After we left breakfast, Heath shot me a text saying the cops were getting ready to release the crime scene that was my parents’ house, so I’d hauled ass over there to start my own investigation before it was corrupted. I put in a call to an old friend who owned a barricade company, and he agreed to bring over enough metal construction fencing to surround the entire property and lock it up. Any assholes who thought they’d go searching for scrap metal or anything else of value would be blocked.

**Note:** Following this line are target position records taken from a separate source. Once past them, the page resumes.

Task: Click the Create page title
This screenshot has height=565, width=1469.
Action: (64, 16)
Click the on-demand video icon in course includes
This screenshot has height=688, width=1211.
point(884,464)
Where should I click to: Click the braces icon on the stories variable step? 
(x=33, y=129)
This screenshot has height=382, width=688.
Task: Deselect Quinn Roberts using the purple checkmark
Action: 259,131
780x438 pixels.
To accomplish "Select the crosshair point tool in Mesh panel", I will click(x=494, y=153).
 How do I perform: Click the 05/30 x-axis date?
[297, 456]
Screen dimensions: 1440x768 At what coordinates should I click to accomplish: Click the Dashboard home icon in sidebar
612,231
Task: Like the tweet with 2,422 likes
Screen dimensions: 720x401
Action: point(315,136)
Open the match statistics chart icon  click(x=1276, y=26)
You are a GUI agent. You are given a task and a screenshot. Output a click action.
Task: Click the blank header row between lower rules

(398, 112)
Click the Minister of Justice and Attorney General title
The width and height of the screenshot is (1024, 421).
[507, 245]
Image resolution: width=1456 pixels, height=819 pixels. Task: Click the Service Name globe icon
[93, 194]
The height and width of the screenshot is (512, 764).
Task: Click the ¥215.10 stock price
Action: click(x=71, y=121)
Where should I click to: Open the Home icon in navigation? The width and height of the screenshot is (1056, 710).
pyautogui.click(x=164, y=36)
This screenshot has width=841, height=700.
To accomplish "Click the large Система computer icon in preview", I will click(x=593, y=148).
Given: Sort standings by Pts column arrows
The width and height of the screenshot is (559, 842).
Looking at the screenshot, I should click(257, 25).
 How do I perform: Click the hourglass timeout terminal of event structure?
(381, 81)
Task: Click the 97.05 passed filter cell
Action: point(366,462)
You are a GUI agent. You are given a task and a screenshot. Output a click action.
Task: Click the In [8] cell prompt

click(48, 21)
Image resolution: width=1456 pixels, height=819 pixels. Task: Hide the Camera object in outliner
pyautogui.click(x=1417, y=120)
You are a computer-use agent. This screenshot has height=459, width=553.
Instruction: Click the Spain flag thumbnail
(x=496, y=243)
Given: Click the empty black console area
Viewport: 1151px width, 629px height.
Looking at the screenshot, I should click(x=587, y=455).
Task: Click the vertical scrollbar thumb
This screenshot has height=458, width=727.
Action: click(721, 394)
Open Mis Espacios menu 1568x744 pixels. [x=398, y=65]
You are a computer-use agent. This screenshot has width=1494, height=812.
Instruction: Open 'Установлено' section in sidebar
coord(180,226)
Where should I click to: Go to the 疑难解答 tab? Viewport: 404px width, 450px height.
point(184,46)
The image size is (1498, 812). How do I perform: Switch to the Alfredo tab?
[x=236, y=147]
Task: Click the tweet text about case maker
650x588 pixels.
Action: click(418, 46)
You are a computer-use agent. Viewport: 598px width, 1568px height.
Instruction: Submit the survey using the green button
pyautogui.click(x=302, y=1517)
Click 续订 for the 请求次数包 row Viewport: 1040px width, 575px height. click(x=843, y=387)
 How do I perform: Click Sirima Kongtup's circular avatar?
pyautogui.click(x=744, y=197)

That began my day of digging through rubble and looking for evidence that the crime scene unit might have missed. I couldn’t decide if it was working in my favor that they’d missed a few pieces of the wiring and device, or whether they were screwing my family by not being better at their jobs. When it came down to it, I didn’t trust anyone to solve this case except for me, so I was going to take it as a positive.

Evidence collected in my own baggies and the fence in place around the yard, locked up, and security lights armed, I babysat the glass installers at the Sampsons’ house next door to make sure Mr. Sampson would be able to move back into his house sooner rather than later. That was, if Heath and Ari decided he could live on his own.

Either way, I was doing my part to hopefully make their lives easier.

Once that was finished, I shot Heath a text to let him know it was done. He didn’t reply.

As I looked up at the two windows I knew belonged to Ari’s childhood bedroom, I remembered seeing her face in them more than once over the years, watching me, even though she didn’t know I saw her.

She’d thought she was invisible to me, but she’d been dead wrong. It was always the opposite. I’d been as hyperaware of her as you tended to be of something you couldn’t have.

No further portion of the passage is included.